The lowest mode is the barotropic mode. It is uniform vertically and propagates across an ocean basin in about a week. The next gravest, or first baroclinic, mode is surface intensified, depends strongly on the stratification profile, has a velocity profile that changes sign at the depth of the thermocline, and takes months to cross the same basin as the first mode does in a week. The surface height variations of this mode are mirrored as thermocline depth variations of the opposite sign, which are also about three orders of magnitude larger, i.e. a 5 cm surface elevation variation would correspond to a 50 m depression in the thermocline. See Platzman (1968), Dickinson (1978) and Kuo (1973).

 

Rothamsted model

A soil turnover model used to explore the time lags involved in soil carbon sequestration and to link CO2-induced effects on plant productivity with decomposition. Plant residues are divided into two components, the first being decomposable plant matter (DPM) which includes simple compounds subject to rapid uptake, transformation, and mineralization by decomposers and with a turnover time of 0.1 year. The second is recalcitrant plant matter (RPM), containing components such as lignin that are not easily decomposed and having a turnover time of 3 years. Soil humus is divided into three components. The first is soil biomass (BIO), with a turnover time of 1.5 years and composed of mostly live microbes and microbial products such as extracellular enzymes. The second is active soil humus (HUM), with a turnover time of 50 years and consisting of organic compounds that are either protected physically or exist in forms that are biologically resistant to decomposition. The final component is inert soil organic matter (IOM), consisting of chemically refractory and physically protected froms with turnover times of 1000 years or more. See Jenkinson (1990).

 

roughness height

In atmospheric boundary layer dynamics, the height above a surface where the wind speed reaches zero.

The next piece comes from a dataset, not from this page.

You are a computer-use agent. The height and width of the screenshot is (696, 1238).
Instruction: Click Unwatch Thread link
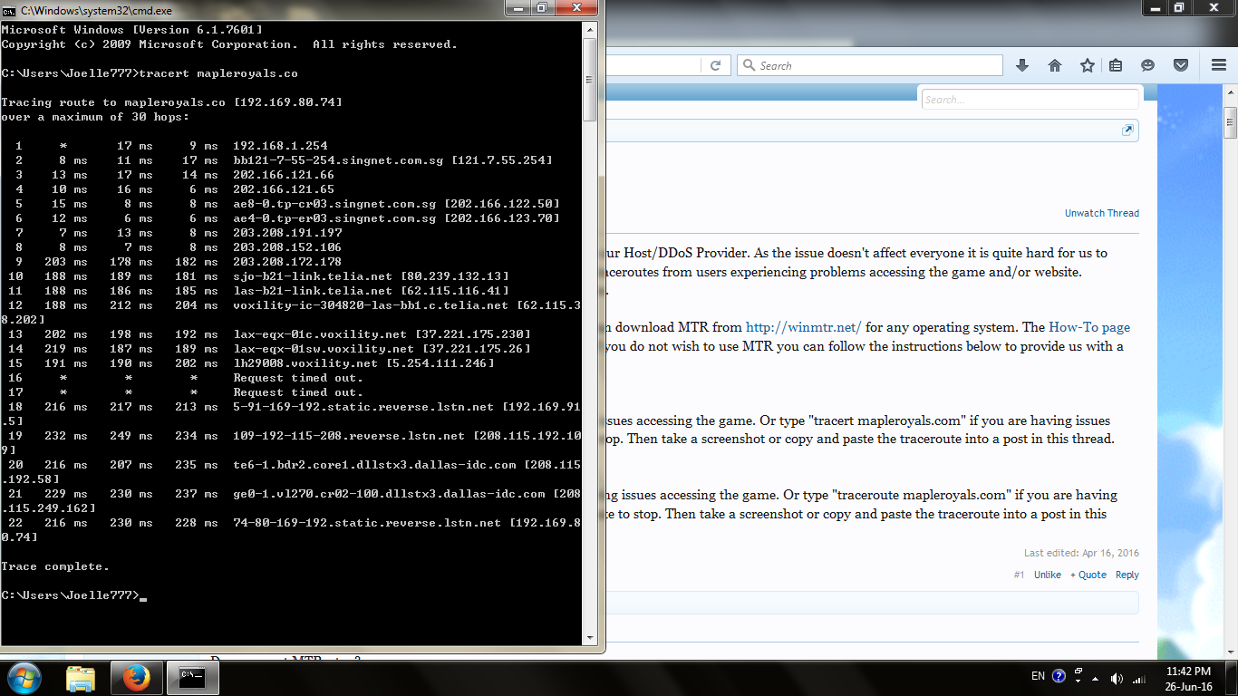pos(1101,213)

This is used when surface irregularities are larger than the 1 mm depth of the layer where molecular diffusion dominates and an analogous ``turbulent'' diffusion depth is needed. It is a constant in expressions used to find the logarithmic velocity profiles in boundary layers, and ranges from about a millimeter for average seas to more than a meter for cities with tall buildings. See Hartmann (1994).

 

Royal Meteorological Society

An organization founded in 1850 under a Royal Charter for the advancement of meteorological science. It does so by publishing journals and other publications, holding meetings, offering field courses, giving grants, and offering professional accreditation. Further details can be found at their Web site.

 

rrashaba

A See reshabar.

 

RSS

See Regional Stratigraphic Scale.

 

Rupelian

The first of two ages in the Oligocene epoch (coincidental with the Early Oligocene), lasting from 36.6 to 30.0 Ma. It is preceded by the Priabonian age of the Eocene epoch and followed by the Chattian age.